2017 Louisiana Deer Forecast

[caption id="attachment_88451" align="aligncenter" width="648"]2017 Louisiana Deer Forecast Feature Photo By Ron Sinfelt[/caption]

Hunters know that change is part of the game. Subtle changes to habits, skill sets and hunting tool kits come with the new season...maybe picking up some new shooting tips or techniques over the summer, or a new knife and another piece of gear, or even a new piece of property. 

  Deer make changes, too. Timber harvesting, natural disturbances, new constructions, roadways, pipelines and more cause changes to the landscape that deer adapt to over the season. Other factors that can change the hunting landscape are changes in game laws, of which hunters should stay abreast. 
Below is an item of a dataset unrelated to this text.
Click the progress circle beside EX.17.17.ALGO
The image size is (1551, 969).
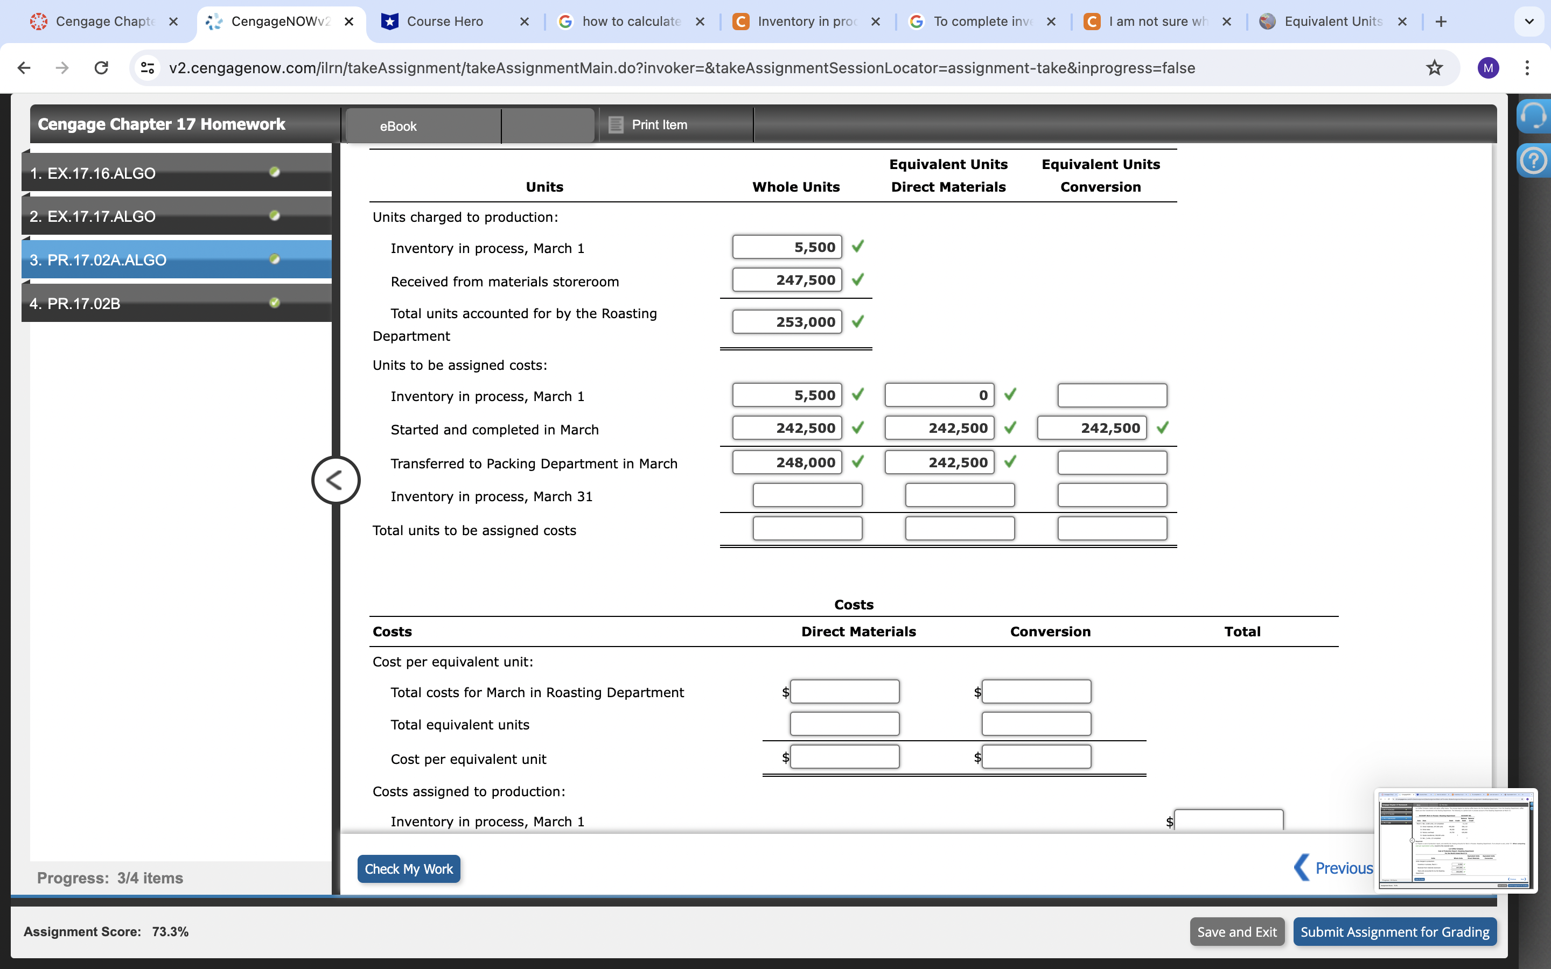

In addition to the emergency cervid carcass ban that went into effect on March 1 of this year in Louisiana, the seven-member Louisiana Wildlife and Fisheries Commission has approved additional changes to the rulebook that may affect deer hunters. Through several meetings each calendar year, the Commission discusses and considers new regulations, and establishes hunting season dates and bag limits. While making these decisions, Commission members receive guidance and recommendations from Louisiana Department of Wildlife and Fisheries biologists based on long-term research projects and yearlong data collection efforts. A number of changes were approved for the 2017-18 season.

Dr. James Kroll and Pat Hogan discuss the impact of wind on deer behavior.

(Via North American Whitetail)

CHANGES — 2017-2018 

The LWFC approved hunting season dates and 2017-18 general and wildlife management area hunting rules and regulations at its April 2017 meeting. Changes to the books for the upcoming season that are important for deer hunters include the redrawing of the boundaries of Deer Areas 3 and 8. Regulations in Deer Areas 4 and 10 have also been amended as the commission voted to eliminate buck-only days and changed each area's entire season to either-sex harvest. However, season limits in Areas 4 and 10 were changed from a limit of six to a limit of three (not to exceed two antlered or two antlerless). Similar changes to the season-long either-sex hunting regulations were enacted in Deer Area 7, though a six deer per season limit was maintained. 

Other adjustments of interest to Bayou State hunters include changes to season dates on Bodcau, Bayou Macon, Boeuf and Dewey W. Wills WMAs. The commission also voted to eliminate Experimental Quality Deer Seasons on WMAs. Administrative changes approved by the Commission include a change in the required reporting time period for the validation of deer and turkey tags from seven days to 72 hours following harvest of a deer or turkey. These changes are in line with long-term field data.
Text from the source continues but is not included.